Exercise requirements: Check which lines of the entries that follow hold "Quick", then give the number of those lines and nothing more.

*** Dataset content Section Begins ***

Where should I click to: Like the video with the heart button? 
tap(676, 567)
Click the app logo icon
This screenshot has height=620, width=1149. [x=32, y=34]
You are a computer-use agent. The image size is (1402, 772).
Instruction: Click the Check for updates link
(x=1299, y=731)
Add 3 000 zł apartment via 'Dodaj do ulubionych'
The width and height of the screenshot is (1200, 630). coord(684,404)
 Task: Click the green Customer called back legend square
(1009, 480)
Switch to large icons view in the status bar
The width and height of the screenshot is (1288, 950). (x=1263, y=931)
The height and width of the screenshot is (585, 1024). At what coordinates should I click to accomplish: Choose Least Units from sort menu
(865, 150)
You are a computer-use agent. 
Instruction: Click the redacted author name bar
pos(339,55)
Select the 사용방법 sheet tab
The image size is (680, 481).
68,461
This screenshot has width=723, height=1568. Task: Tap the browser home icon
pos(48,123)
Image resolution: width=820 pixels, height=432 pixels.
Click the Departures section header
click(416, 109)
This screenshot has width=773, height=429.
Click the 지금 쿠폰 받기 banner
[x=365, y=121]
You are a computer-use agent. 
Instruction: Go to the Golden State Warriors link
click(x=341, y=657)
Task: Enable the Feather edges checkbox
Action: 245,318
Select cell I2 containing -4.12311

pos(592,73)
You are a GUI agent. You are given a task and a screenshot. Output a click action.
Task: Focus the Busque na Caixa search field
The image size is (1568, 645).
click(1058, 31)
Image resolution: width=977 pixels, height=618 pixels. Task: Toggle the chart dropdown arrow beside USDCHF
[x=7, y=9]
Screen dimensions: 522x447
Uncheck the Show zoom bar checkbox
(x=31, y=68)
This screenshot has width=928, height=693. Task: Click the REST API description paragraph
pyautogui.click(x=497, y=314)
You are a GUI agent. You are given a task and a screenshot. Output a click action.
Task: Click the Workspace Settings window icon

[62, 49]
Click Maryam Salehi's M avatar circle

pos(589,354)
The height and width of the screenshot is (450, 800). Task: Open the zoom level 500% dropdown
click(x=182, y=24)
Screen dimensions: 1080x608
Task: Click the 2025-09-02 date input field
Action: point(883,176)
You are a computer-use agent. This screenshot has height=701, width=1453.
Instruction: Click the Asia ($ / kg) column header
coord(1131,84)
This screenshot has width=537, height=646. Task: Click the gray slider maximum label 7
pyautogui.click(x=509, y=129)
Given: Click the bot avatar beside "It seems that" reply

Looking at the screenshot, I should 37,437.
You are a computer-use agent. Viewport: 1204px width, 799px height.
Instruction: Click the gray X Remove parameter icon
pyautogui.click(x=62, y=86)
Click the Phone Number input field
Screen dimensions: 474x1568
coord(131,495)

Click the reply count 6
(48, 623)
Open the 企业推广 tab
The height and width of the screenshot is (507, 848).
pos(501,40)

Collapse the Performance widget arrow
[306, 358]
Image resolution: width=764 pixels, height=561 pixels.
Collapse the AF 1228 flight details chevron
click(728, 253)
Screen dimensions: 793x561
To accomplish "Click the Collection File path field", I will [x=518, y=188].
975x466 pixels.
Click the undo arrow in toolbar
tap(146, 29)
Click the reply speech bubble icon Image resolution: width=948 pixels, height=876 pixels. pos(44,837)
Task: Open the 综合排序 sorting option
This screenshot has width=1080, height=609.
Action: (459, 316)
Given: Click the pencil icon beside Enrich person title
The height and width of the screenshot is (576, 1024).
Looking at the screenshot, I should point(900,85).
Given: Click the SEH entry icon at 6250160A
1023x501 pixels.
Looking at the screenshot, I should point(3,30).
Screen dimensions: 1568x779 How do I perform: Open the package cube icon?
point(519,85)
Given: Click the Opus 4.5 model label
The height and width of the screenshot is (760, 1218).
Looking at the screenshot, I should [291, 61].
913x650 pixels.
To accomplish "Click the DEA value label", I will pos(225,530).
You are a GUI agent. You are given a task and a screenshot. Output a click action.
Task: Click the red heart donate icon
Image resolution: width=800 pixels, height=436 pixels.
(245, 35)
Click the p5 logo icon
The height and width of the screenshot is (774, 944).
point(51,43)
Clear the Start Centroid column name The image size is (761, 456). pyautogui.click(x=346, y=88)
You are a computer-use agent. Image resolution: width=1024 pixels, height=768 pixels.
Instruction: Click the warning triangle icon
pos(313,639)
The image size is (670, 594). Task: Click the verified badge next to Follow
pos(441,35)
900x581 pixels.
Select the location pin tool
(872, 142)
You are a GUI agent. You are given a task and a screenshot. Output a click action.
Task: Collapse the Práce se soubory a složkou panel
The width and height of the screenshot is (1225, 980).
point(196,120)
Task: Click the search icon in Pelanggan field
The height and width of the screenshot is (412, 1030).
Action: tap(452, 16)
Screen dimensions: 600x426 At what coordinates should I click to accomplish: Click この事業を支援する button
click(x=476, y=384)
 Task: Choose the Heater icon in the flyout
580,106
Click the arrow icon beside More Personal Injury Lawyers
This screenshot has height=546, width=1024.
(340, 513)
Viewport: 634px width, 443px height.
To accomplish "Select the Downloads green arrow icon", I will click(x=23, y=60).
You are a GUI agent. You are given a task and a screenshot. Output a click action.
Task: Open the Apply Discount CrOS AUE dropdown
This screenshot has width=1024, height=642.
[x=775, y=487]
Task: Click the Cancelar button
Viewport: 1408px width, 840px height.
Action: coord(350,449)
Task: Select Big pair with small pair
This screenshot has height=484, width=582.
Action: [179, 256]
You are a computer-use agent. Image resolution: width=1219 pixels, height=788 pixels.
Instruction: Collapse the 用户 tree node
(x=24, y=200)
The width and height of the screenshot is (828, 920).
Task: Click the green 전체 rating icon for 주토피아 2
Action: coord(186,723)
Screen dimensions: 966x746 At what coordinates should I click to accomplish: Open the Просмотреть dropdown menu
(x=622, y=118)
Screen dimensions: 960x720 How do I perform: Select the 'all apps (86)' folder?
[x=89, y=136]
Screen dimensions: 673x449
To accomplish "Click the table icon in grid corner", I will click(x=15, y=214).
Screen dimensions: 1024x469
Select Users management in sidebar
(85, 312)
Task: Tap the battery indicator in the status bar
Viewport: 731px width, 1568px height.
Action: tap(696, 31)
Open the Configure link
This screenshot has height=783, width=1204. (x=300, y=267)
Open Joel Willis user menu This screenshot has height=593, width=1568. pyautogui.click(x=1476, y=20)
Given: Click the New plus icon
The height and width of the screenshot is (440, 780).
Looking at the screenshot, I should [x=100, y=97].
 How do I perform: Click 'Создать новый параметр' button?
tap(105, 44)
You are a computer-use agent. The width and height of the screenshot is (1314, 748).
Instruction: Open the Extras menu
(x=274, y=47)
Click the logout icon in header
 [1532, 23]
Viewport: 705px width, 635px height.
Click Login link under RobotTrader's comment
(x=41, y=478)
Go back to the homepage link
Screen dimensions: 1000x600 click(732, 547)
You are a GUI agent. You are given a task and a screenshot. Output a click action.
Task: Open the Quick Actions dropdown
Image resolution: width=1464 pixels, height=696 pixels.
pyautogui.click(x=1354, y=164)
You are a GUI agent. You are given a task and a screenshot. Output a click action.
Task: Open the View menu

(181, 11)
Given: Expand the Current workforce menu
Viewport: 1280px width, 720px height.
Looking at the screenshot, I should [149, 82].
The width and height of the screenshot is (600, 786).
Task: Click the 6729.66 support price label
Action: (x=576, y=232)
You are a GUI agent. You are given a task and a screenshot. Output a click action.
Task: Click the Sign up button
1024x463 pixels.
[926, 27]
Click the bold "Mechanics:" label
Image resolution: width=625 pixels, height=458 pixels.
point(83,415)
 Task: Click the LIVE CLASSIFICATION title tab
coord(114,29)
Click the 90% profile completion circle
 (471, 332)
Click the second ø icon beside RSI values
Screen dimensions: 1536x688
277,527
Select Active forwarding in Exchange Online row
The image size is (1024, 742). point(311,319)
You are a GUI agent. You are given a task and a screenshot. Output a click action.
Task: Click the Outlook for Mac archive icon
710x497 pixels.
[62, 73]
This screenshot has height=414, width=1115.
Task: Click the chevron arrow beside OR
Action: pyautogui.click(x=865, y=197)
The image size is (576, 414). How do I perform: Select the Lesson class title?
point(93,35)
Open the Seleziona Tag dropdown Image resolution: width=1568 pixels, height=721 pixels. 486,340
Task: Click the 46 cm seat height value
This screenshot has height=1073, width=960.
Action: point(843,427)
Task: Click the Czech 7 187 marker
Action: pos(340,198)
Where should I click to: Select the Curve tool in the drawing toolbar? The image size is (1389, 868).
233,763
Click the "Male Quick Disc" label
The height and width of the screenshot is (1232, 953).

*** Dataset content Section Ends ***

The completed task: 2